Information given

BEGIN

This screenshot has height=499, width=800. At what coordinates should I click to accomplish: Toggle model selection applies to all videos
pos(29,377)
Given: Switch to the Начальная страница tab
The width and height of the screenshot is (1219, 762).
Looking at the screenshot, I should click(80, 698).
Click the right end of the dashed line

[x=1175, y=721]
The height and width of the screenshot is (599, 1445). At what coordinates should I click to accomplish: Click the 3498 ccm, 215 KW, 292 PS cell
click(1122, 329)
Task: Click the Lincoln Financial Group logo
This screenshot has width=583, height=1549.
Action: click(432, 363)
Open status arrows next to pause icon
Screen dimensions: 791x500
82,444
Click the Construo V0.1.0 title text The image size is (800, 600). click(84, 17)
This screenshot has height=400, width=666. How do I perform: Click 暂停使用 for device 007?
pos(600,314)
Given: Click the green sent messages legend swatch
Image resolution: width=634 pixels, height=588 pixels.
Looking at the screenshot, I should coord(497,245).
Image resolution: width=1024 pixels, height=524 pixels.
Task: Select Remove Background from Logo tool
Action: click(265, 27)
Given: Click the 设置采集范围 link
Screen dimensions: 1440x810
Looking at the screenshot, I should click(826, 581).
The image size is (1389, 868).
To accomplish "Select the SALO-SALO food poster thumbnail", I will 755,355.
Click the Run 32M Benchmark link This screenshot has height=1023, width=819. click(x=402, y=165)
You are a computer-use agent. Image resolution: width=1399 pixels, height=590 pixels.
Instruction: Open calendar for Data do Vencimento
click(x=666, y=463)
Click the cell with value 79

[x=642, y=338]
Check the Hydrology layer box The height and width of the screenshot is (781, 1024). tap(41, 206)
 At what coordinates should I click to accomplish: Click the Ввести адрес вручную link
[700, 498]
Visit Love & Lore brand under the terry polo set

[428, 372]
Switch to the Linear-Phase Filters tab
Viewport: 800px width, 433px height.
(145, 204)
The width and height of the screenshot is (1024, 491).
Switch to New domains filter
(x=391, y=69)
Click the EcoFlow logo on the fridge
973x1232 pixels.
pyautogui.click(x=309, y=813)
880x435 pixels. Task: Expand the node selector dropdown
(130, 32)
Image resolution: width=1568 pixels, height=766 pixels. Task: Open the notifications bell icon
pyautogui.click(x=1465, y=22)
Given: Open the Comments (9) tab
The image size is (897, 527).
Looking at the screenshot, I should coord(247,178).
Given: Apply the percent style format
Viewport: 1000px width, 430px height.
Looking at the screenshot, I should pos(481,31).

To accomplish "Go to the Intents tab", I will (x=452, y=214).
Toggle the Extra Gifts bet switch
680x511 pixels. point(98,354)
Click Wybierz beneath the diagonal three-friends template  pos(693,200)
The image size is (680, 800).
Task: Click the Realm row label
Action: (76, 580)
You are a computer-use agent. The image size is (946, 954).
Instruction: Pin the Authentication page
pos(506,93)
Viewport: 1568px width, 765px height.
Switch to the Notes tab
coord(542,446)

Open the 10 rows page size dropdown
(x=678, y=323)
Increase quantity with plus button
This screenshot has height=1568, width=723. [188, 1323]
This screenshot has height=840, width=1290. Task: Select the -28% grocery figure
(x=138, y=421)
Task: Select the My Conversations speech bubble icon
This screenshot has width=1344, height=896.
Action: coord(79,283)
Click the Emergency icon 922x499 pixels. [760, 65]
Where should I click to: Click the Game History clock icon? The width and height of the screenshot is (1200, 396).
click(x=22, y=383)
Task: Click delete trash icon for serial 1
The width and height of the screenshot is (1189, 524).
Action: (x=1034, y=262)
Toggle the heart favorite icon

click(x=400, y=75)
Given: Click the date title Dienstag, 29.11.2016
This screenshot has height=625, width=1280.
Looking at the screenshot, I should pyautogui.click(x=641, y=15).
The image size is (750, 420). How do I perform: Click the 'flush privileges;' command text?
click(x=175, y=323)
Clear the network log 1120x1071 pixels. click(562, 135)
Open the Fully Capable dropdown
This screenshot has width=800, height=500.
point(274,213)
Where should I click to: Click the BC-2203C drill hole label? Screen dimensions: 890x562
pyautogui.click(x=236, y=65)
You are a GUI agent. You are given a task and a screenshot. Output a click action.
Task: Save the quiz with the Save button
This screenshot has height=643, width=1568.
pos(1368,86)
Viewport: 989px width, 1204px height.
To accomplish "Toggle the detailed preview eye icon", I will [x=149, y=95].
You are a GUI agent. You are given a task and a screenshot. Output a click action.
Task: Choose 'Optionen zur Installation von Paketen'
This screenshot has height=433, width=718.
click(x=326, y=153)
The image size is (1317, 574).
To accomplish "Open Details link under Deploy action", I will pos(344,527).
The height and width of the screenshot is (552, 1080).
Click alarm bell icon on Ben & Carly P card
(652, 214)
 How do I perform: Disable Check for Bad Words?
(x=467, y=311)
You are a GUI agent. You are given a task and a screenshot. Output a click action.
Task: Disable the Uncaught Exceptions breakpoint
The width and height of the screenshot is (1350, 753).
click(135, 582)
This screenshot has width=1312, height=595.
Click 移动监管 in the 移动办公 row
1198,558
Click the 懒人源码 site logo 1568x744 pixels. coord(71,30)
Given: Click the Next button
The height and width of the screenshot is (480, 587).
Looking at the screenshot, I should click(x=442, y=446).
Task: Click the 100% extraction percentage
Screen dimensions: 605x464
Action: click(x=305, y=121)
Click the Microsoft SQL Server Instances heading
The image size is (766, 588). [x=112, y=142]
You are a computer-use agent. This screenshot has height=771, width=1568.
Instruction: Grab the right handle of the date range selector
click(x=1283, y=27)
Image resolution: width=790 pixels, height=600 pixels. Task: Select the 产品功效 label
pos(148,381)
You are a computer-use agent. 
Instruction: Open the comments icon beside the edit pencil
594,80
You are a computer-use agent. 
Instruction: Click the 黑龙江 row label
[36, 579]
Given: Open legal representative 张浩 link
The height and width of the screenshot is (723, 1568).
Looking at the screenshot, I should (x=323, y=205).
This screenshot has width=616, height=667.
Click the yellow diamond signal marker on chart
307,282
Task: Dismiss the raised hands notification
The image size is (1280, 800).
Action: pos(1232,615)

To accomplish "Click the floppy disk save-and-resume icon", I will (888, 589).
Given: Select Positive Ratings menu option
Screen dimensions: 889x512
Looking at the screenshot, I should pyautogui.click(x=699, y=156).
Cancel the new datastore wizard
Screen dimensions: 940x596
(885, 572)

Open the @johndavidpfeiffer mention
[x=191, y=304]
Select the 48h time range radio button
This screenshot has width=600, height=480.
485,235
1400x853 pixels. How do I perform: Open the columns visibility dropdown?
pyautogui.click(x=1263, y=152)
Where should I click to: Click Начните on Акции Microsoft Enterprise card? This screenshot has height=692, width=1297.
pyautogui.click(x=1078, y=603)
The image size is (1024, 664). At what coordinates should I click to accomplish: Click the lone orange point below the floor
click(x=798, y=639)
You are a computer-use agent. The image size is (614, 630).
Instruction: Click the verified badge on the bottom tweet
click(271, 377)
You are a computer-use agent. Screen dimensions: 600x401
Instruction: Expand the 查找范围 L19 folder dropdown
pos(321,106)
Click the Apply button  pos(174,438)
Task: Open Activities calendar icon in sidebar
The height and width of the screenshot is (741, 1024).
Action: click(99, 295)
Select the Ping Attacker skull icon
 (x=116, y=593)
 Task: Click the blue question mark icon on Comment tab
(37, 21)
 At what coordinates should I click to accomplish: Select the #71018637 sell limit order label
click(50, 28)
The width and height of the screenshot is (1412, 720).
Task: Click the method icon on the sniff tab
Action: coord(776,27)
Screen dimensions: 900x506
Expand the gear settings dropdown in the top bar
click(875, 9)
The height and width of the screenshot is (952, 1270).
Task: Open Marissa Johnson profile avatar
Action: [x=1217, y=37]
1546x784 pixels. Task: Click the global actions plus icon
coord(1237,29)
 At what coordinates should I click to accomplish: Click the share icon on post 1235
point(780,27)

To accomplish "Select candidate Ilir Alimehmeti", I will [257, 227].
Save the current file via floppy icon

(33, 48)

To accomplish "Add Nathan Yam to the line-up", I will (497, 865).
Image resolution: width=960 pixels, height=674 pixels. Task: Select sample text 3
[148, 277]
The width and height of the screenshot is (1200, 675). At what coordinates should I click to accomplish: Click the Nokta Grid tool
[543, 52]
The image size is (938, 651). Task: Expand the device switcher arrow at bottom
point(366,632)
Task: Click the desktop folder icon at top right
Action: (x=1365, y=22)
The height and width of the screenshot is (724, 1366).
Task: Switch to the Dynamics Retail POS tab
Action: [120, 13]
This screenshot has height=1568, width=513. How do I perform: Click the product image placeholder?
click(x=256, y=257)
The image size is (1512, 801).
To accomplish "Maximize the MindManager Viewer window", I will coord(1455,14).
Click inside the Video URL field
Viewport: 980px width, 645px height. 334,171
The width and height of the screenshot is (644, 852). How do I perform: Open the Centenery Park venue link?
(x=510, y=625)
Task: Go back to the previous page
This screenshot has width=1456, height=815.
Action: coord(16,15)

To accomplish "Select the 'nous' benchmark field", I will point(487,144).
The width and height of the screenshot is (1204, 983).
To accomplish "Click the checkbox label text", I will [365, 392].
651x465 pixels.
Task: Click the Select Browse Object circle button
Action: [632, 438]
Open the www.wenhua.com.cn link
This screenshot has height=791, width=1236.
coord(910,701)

END

What you are asked to do
Some lines in the data above hold the string "Apply". Find and copy each of them.

Exercise result
Given: Apply the percent style format
Click the Apply button  pos(174,438)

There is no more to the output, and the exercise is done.